Furthermore, in addition to BMD results, the best predictor of fracture is
prevalent fracture. The NOF recommendations include prevalent fracture as
an indication for BMD testing. Although the SCORE includes a variant of this
(gives points for previous fracture), it would not select all of these patients.
Likewise, minimal trauma fractures were associated with low BMD in development
of the ORAI, but fracture history was excluded from the decision rule to simplify
the instrument.15 Similar to the separate identification
of women at high risk for secondary osteoporosis, it is important in practice
to suggest absolute BMD testing among those with prevalent fragility fracture
if they are considering treatment. The simple screening and treatment of individuals
with fragility fracture are often neglected in practice.35-37
Given that CaMos oversampled older age groups, our study sample had
proportionately more women older than 65 years as compared to the actual distribution
of menopausal women in Canada. This may have affected the overall specificity
of each selection method and overestimated the total proportion selected by
each tool. Given that we did not have specific data regarding age or site
of fractures in parents, by including any parental minimal trauma fracture,
we may have overselected women for testing based on NOF. In addition, rheumatoid
arthritis is a known cause of secondary osteoporosis.4
Given the inclusion of rheumatoid arthritis in SCORE derivation, we included
subjects with this condition. Inclusion of women with rheumatoid arthritis
may have increased the sensitivity of the SCORE, but decreased the sensitivity
of the other selection methods that target women at risk for primary osteoporosis.
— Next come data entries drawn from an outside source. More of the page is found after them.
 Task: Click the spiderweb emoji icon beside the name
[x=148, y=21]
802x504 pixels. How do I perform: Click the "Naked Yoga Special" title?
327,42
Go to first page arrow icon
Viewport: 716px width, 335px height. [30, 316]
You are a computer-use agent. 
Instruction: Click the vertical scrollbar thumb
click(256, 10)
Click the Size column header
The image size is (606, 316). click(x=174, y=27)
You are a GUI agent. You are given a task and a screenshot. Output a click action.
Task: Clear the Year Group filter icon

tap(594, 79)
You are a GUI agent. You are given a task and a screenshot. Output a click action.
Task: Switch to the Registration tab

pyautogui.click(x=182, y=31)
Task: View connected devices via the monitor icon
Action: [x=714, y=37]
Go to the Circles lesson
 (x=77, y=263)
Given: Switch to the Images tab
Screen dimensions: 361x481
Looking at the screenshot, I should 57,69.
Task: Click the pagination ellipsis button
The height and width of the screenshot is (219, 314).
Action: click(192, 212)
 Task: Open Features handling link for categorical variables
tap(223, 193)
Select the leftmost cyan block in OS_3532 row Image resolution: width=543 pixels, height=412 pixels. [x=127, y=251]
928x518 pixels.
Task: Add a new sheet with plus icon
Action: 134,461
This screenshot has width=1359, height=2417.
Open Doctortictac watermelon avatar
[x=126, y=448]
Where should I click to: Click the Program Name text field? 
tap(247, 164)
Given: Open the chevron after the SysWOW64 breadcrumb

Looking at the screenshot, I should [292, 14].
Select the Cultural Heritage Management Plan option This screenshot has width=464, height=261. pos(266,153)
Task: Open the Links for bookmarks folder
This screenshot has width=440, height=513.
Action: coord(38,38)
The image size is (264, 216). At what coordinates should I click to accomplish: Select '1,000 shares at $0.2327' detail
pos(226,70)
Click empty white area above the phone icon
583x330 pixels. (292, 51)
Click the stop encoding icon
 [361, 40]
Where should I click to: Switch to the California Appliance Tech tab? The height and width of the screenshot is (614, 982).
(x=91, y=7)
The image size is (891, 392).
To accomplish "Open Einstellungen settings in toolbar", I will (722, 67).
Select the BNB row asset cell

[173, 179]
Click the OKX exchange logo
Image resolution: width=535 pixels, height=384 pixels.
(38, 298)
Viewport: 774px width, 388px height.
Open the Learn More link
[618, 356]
Finally, among initial contacts providing basic demographic data, the response
rate for women aged 45 years or older among the 6 CaMos sites included in
this study was 62.1%. Proportions agreeing to participate decreased with increasing
age, from 75.7% among those aged 45 to 54 years to 35.7% among those older
than 84 years. This may indicate a healthy cohort effect, where healthier
women participated in the study, and thus an underrepresentation of frail
and sick individuals at older ages. Alternatively, given the nature of the
study, which evaluates risk factors for osteoporosis, perhaps a different
self-selection bias occurred, where those at higher risk or with a family
history were more likely to participate in the study. Further evaluations
in other populations are important to access the generalizability of these
findings.
DXA testing is important for evaluating the severity of bone loss and
making treatment decisions. The ABONE and weight criterion decision rules
miss 13% to 17% of women with osteoporosis and are thus not useful case-finding
approaches for DXA testing. The SCORE and the ORAI, however, are better than
the NOF guidelines, targeting testing on women at high-risk for low BMD. The
acceptability of these rules in clinical practice merits further investigation.
Future research should include a cost-effectiveness analysis to identify acceptable
sensitivity and specificity, and an impact assessment to evaluate the utility
of these decision rules in clinical practice.